Он не ответил, а свернул в негостеприимную промозгло сырую дверь, которую я никак не счел бы входом в едальню. Внутри — ровно два стола, одна скамья и ни единого человека.
— Элегантно, — высказал я мнение.
Он улыбнулся.
— И несравненно лучшее место во всем квартале, — сказал он. — Насколько я понимаю, вы тут недавно.
— Несколько часов.
— Ну, значит, скоро вы убедитесь, что великолепие города прячет полную деградацию его жителей. Ресторанов немного, а имеющиеся — очень скверные и безобразно дорогие. Вино обычно мало отличается от уксуса, официанты ленивы, а блюда непомерно дороги и неаппетитны. Иногда я просто изнываю по куску хорошего ростбифа.

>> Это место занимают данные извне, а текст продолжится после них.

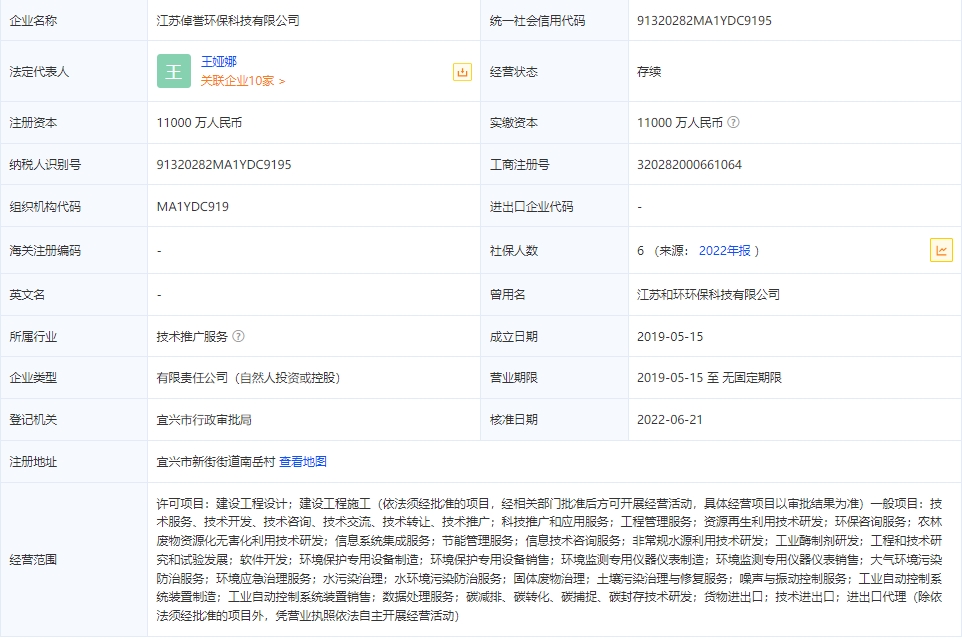The image size is (962, 640).
Task: Open legal representative 王娅娜's profile link
Action: [219, 62]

— Венеция, видимо, завоевала местечко в вашем сердце.
Он засмеялся.
— Да. То есть я могу часами жаловаться на нее, с беспощадными подробностями перечислять ее недостатки, без конца ворчать на все тяготы жизни здесь, но, как вы заметили, я полюбил этот город.
— За что?
— А! Ему присуща магия! — В его глазах заблестели смешливые искорки. — Вот и все, что я могу сказать. Думаю, это как-то связано со светом. Его вы еще не видели, а потому нет смысла пытаться вас убеждать. Вскоре — завтра, когда погода улучшится, может быть, сегодня вечером — вы сами увидите.
— Не исключено. Ну, а пока мне хотелось бы позавтракать.
— Ах да! Посмотрю, что я сумею устроить. — И он исчез в заднем помещении, откуда через несколько минут донеслись лязг кастрюль и крики.
— Все в порядке, — весело сказал он, вернувшись. — Но у них не было ни малейшей охоты обслуживать нас. Приходится их упрашивать. К счастью, я часто сюда захожу, как и строительные рабочие. Когда соблаговолят явиться.
Упоминание о них опять ввергло его в меланхолию.
— И часто они так поступают с вами? — спросил я.
— О Господи, да! Вечером я встречаюсь с десятником, и, глядя мне в глаза, он клянется, что утром они все будут на месте ровно в восемь. Мы пожимаем друг другу руки, и до следующей недели я никого из них не увижу. А когда я жалуюсь, ответом обычно служит изумление, да как я мог ждать, чтобы кто-нибудь пришел в День святой Сильвии, или утром перед регатой, или еще чего-нибудь вроде. Через некоторое время свыкаешься.
— Нынче утром вы не выглядели таким уж свыкшимся.
— Да, но нынче особый случай, потому что дом сейчас без крыши, а я жду инженера, который даст консультацию по укреплению стен. Это одна из областей, в которой, боюсь, я не силен. Я умею проектировать здания. Но причины, почему они не падают, превосходят мое понимание.
Принесли кофе и хлеб, равно серые и неаппетитные. Я посмотрел на них с сомнением.
— Венеция не входит в число великих кулинарных столиц, — заметил мистер Корт, с энтузиазмом макая хлеб в чашку. — Найти приличную еду возможно, но вам придется долго искать и заплатить очень дорого. Предположительно тут имеется и свежий хлеб, но они пока еще не такого высокого мнения обо мне, чтобы отрезать ломоть для меня. Приберегают его для своих.
Он проглотил кусок хлеба, затем махнул рукой.
— Достаточно. А что здесь делаете вы? Проездом? Или поживете?
— Никаких планов у меня нет, — сказал я весело. — Еду куда глаза глядят.